* _Exercise requirements_:
1 > Please write out part of the child sponsorship passage: begin at the words "But the sponsorship" and stop after "fascinating, instructive read.".
2 > In the child sponsorship passage, what is the title of the academic paper by the social scientists from three US universities?

Sponsors get a great deal out of the relationship with their sponsored child — but sponsorship has its critics too.
The Giraffe Project works primarily through direct financial support of individual children by individual sponsors. For the sponsor, this brings a close, personal connection with a specific individual that they (often as a family) can genuinely and consistently help.
But the sponsorship model is not without its critics. For example, what makes one child more deserving than another? Doesn’t it sow discord if one child is supported while a sibling, classmate or neighbour is not? Isn’t it all a little, well, condescending?
What does the data tell us?
Pragmatists like me can look at this another way – in terms of hard results. Recently, social scientists from three prestigious US universities published an academic paper entitled ‘Does International Child Sponsorship Work?’ (Wydick et al., 2013, Journal of Political Economy 121: 393-436). It’s a fascinating, instructive read.

* _Provided records_:
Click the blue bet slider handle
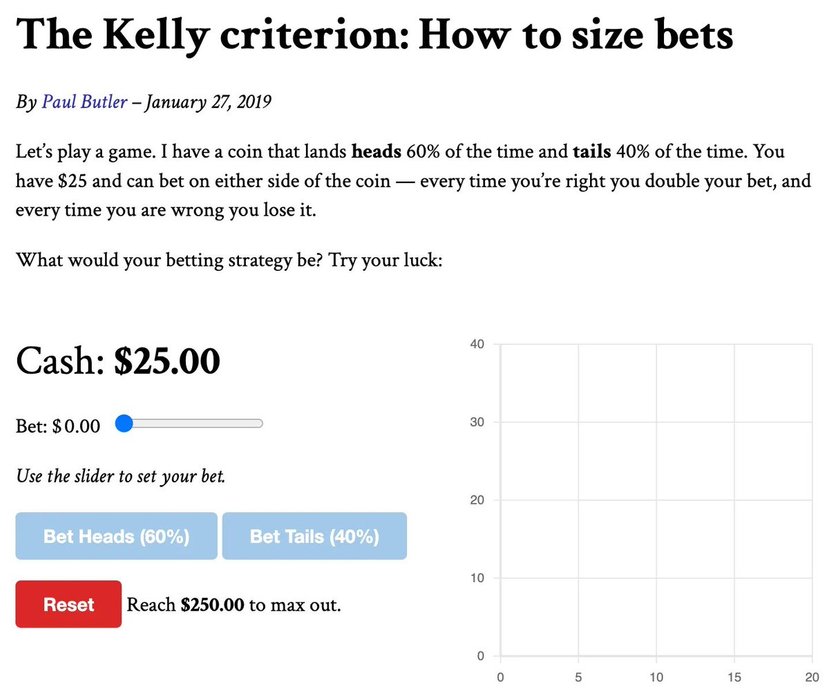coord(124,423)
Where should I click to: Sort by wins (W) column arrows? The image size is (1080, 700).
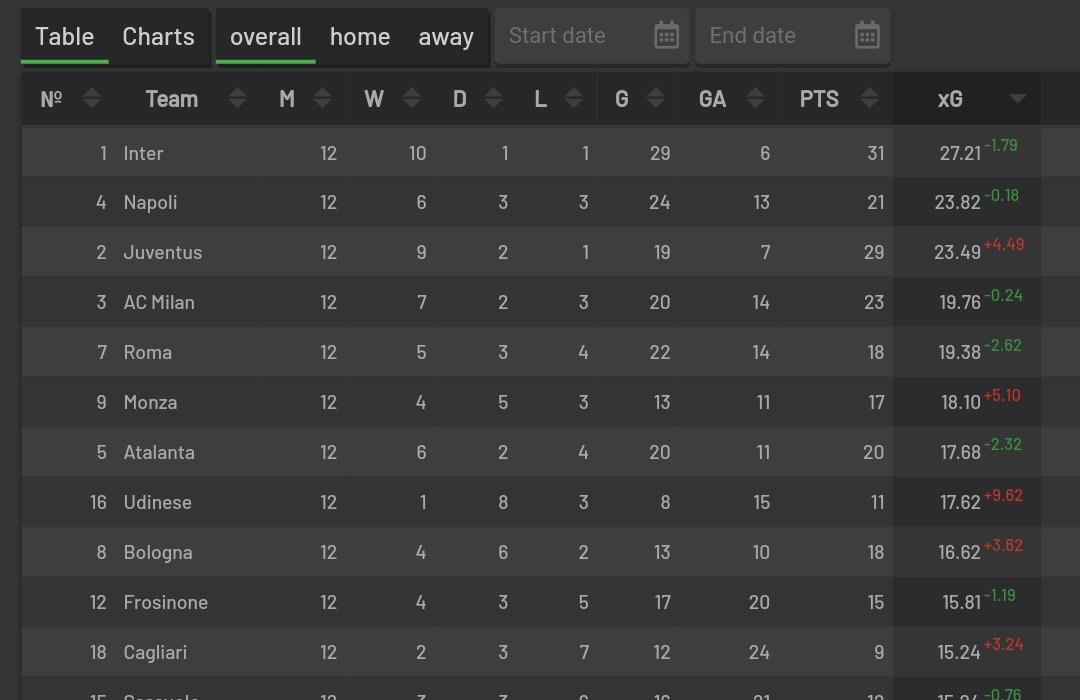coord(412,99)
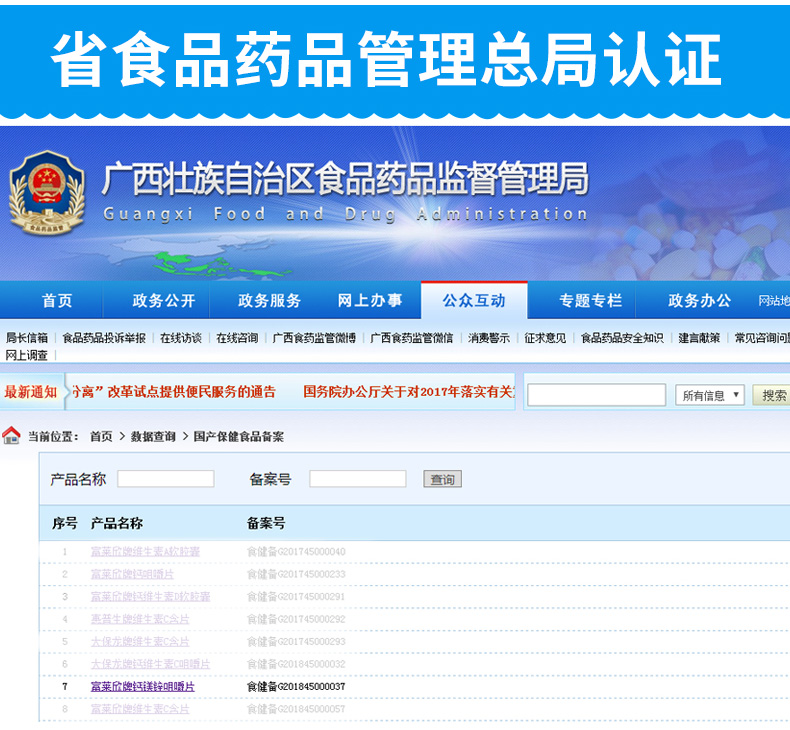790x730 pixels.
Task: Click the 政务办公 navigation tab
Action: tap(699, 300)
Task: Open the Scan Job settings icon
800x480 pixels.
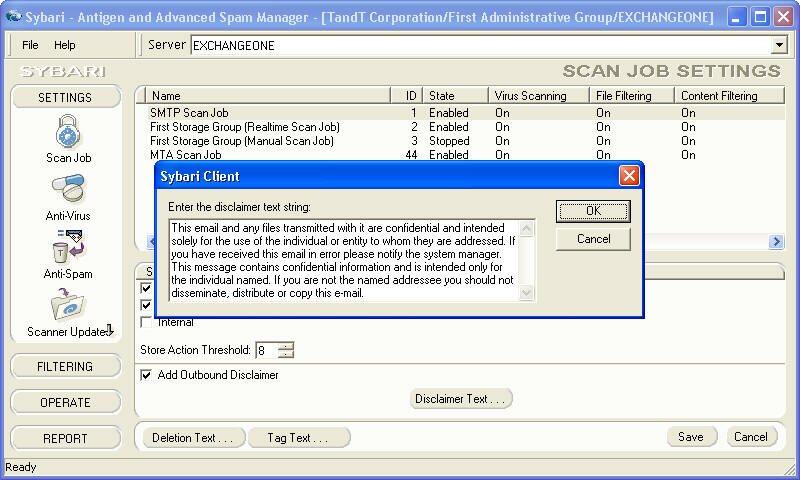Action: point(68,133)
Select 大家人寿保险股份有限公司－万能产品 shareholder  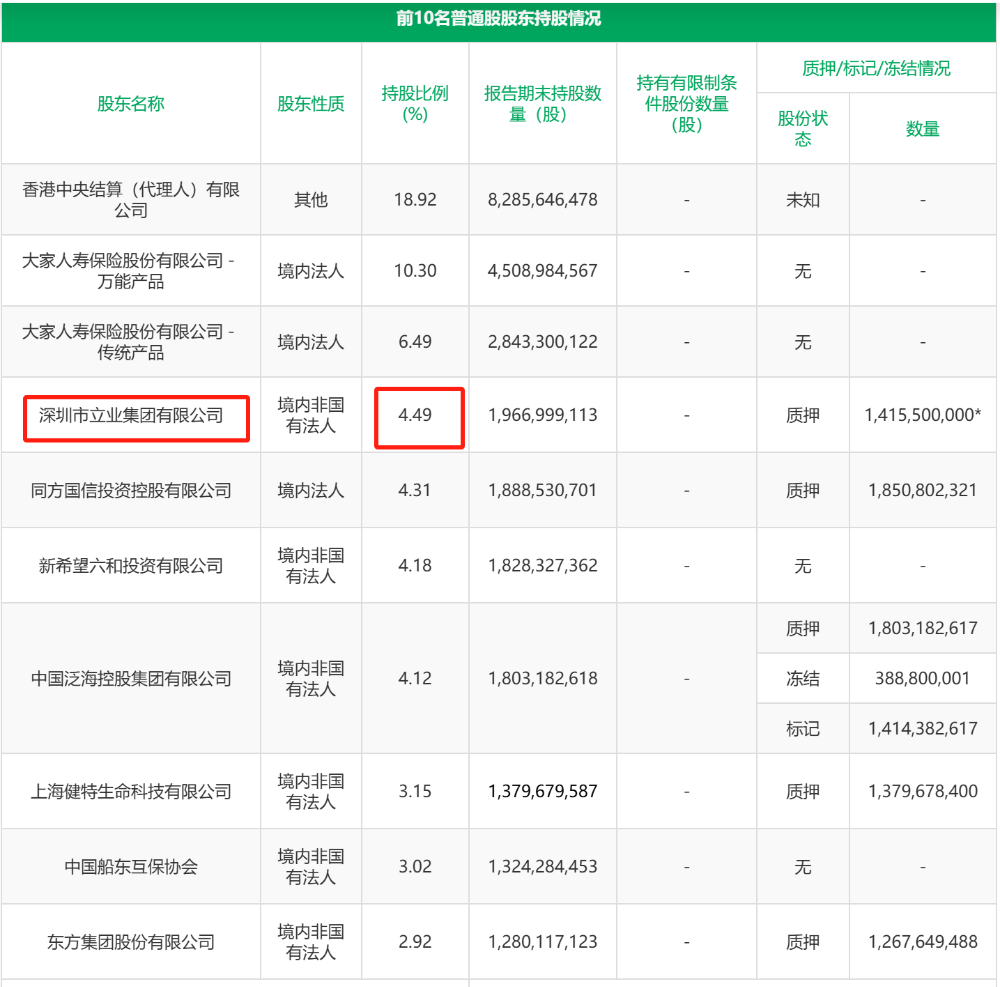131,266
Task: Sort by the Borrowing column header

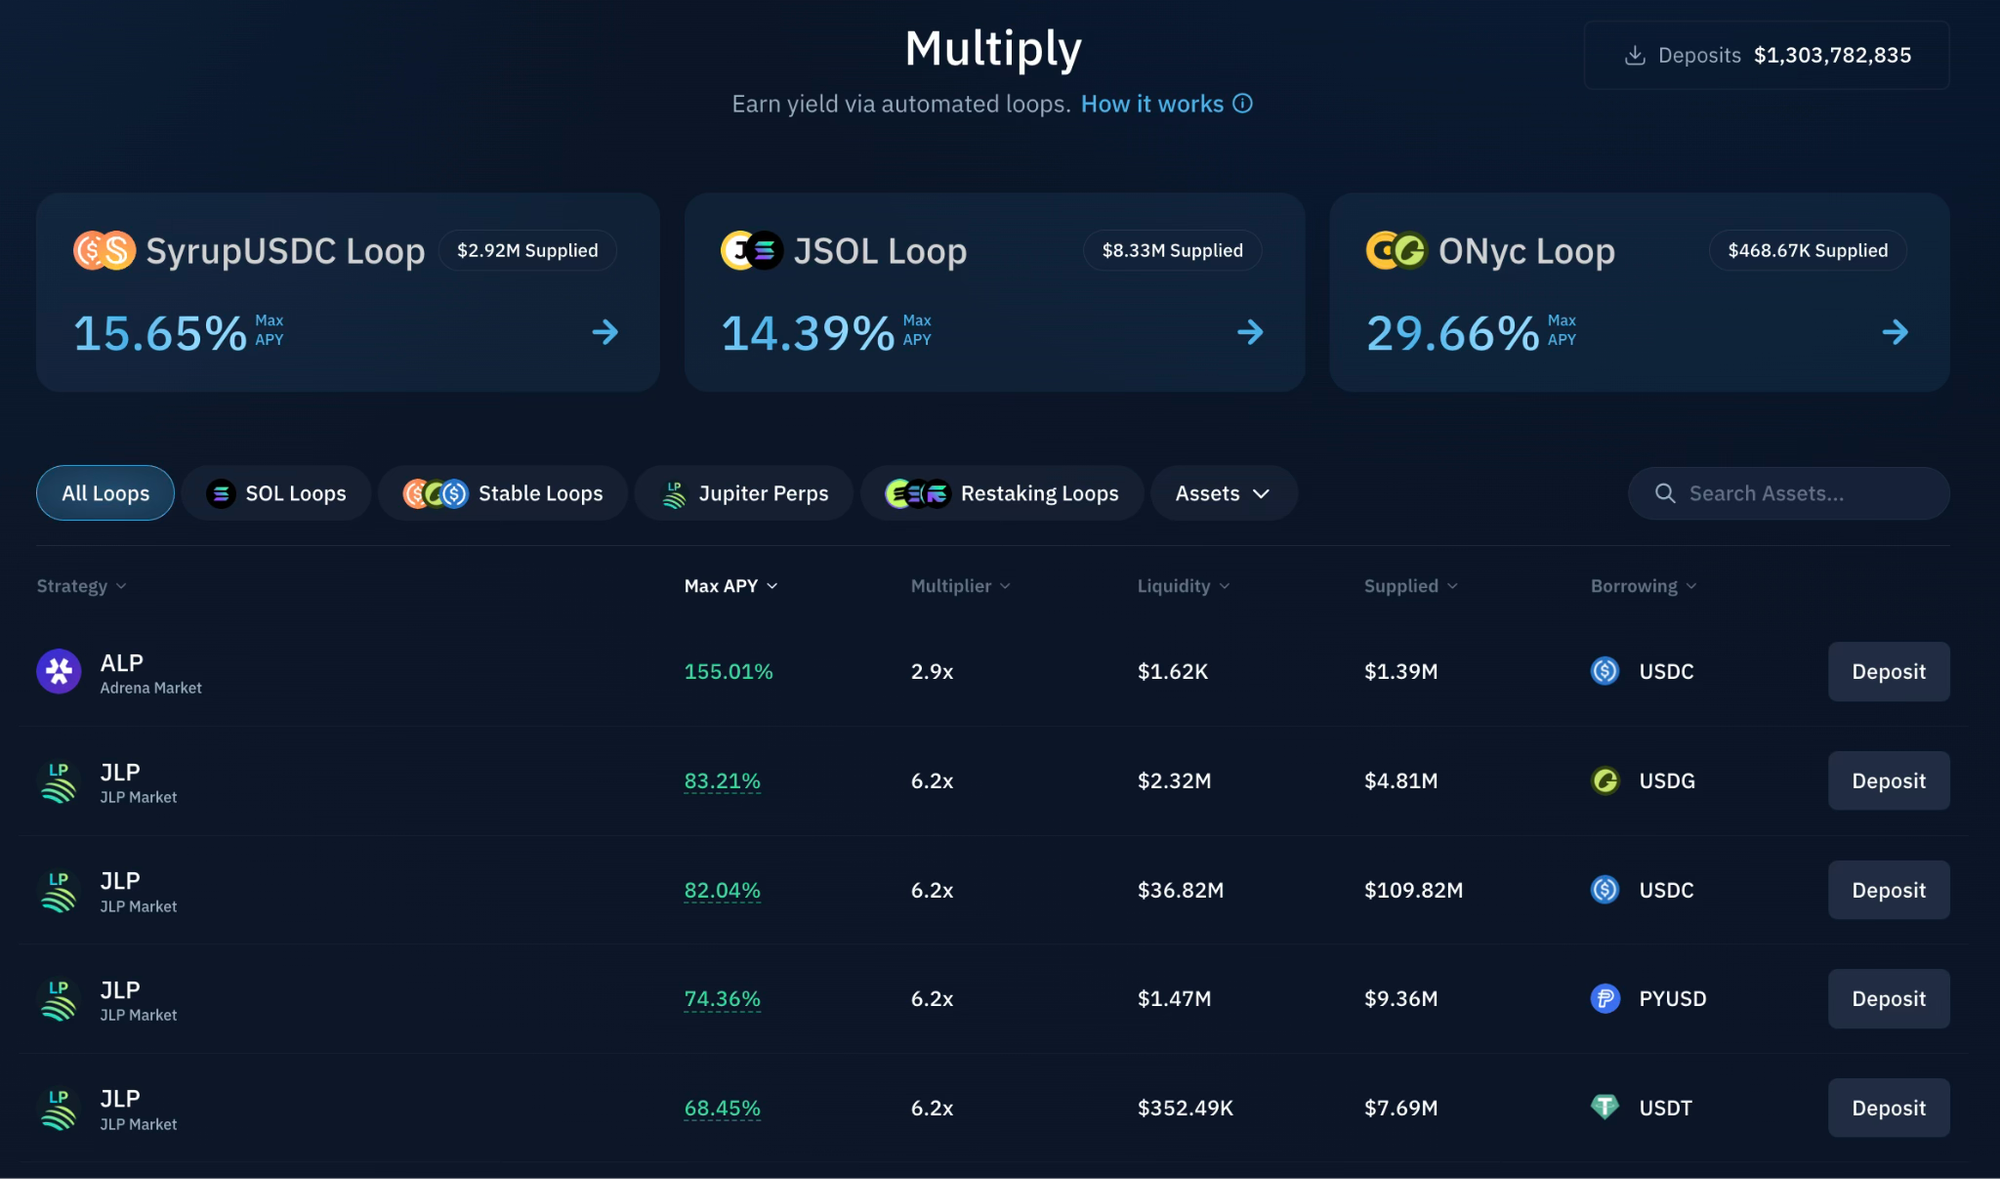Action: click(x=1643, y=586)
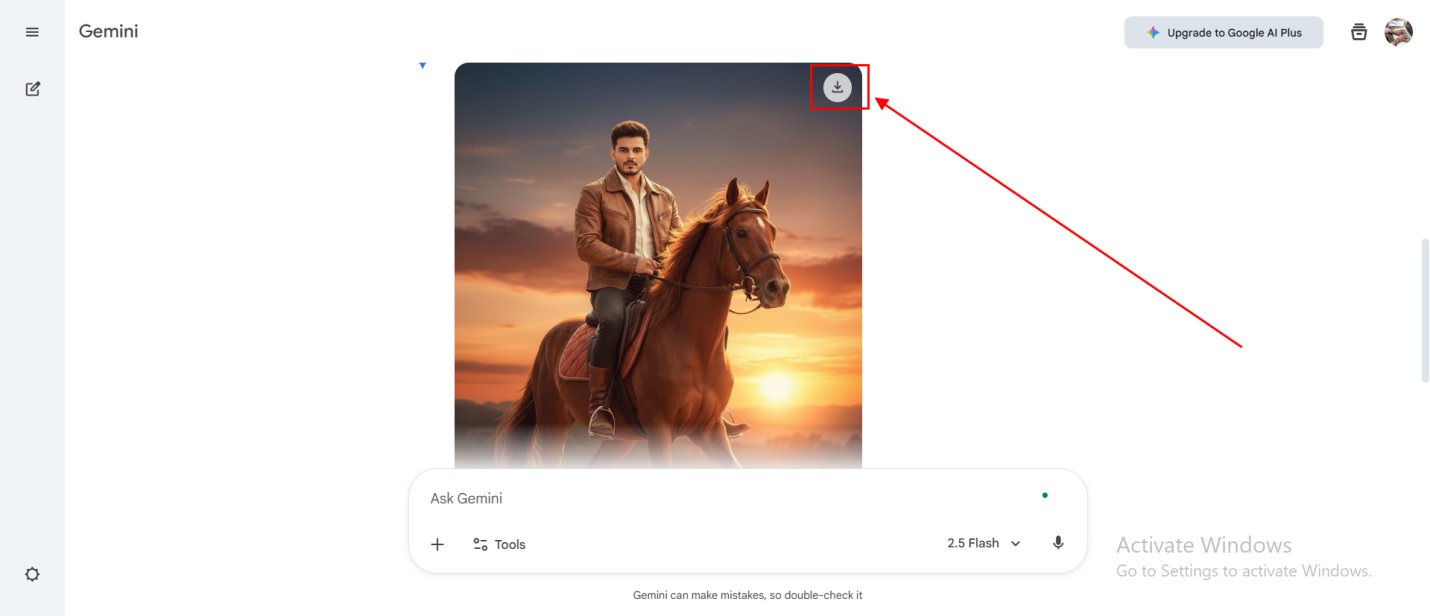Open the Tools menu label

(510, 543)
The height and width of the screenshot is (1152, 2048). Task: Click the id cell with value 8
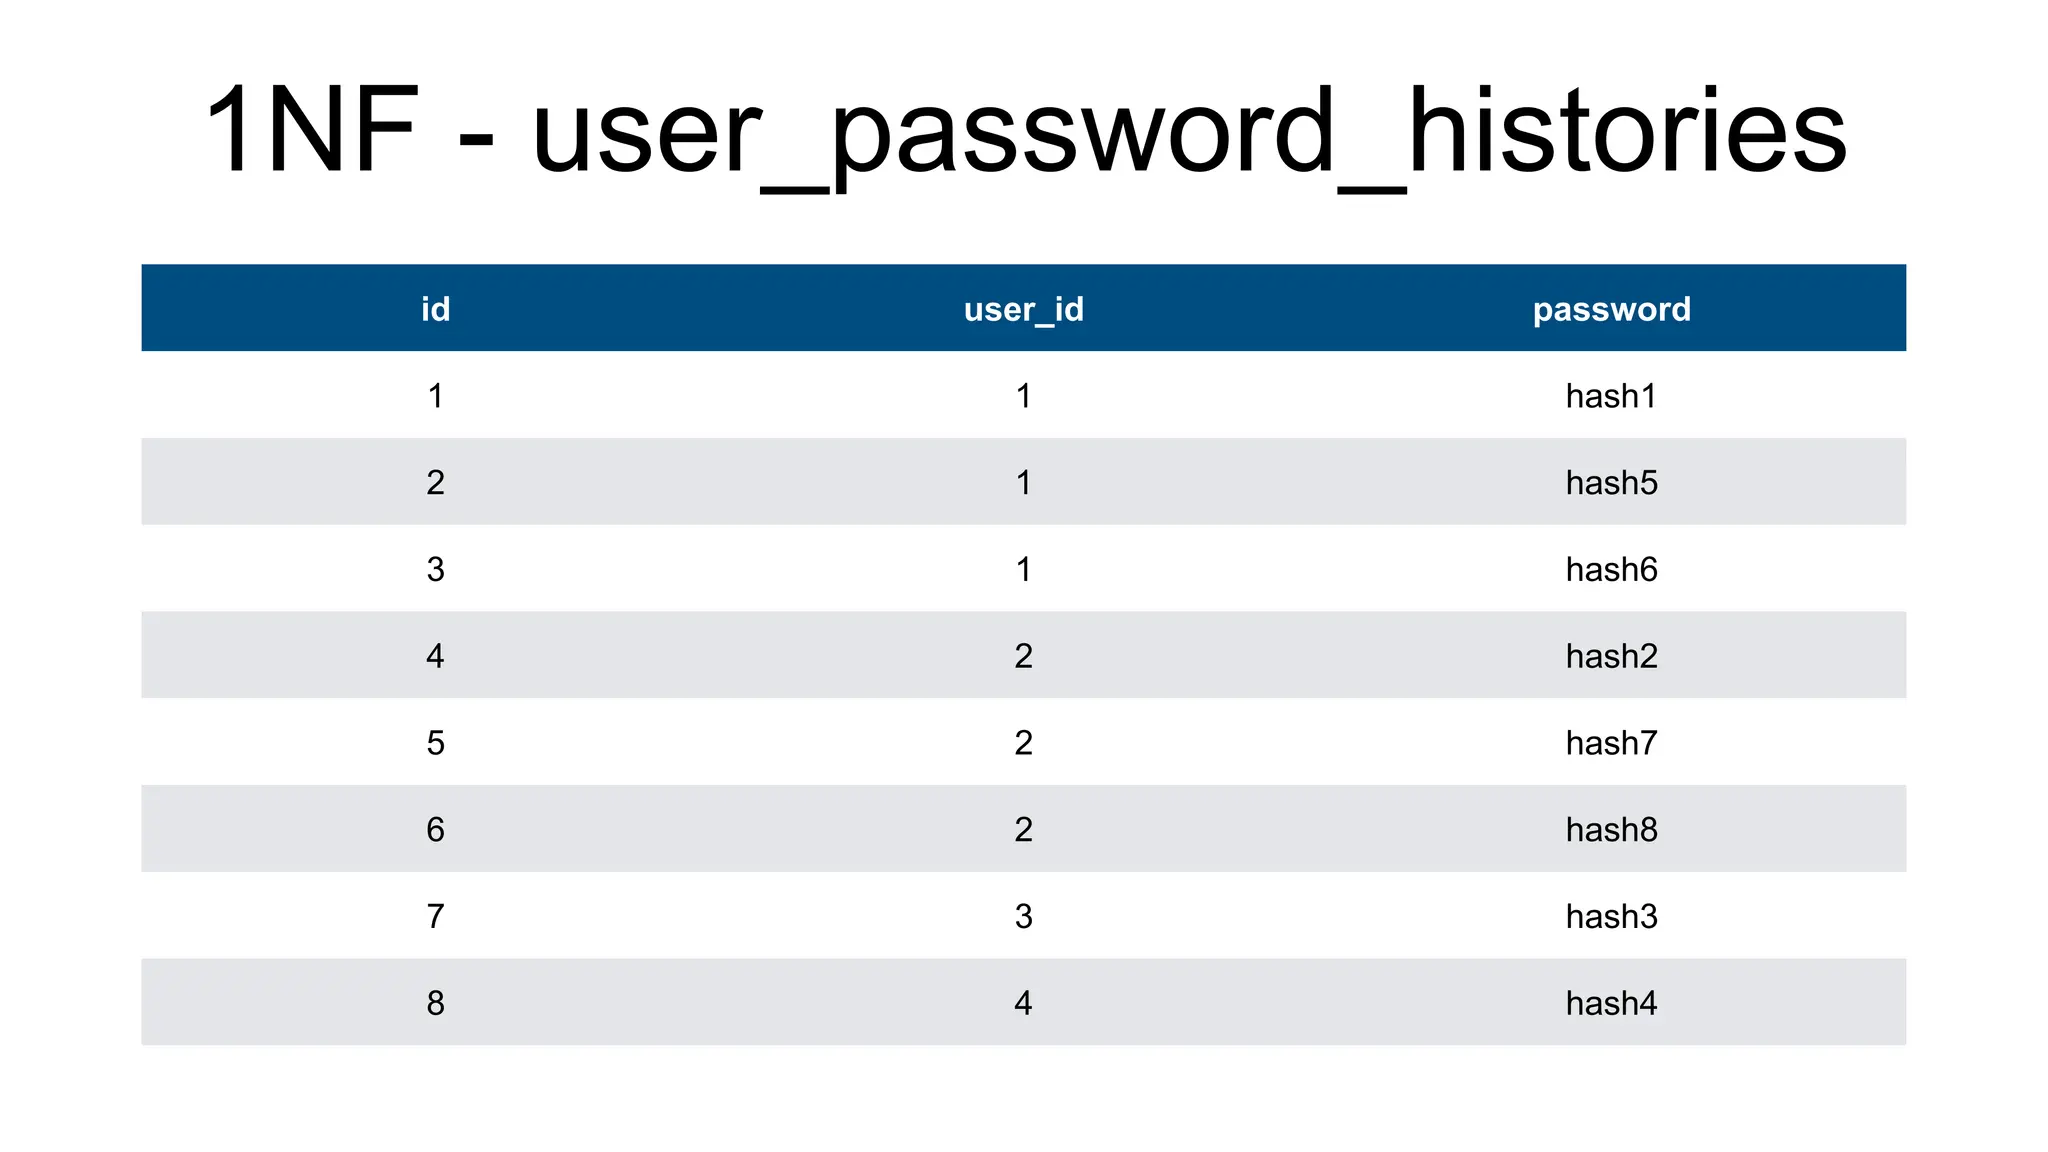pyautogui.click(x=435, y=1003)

* _Answers below_:
1 >
But the sponsorship model is not without its critics. For example, what makes one child more deserving than another? Doesn’t it sow discord if one child is supported while a sibling, classmate or neighbour is not? Isn’t it all a little, well, condescending?
What does the data tell us?
Pragmatists like me can look at this another way – in terms of hard results. Recently, social scientists from three prestigious US universities published an academic paper entitled ‘Does International Child Sponsorship Work?’ (Wydick et al., 2013, Journal of Political Economy 121: 393-436). It’s a fascinating, instructive read.

2 > Does International Child Sponsorship Work?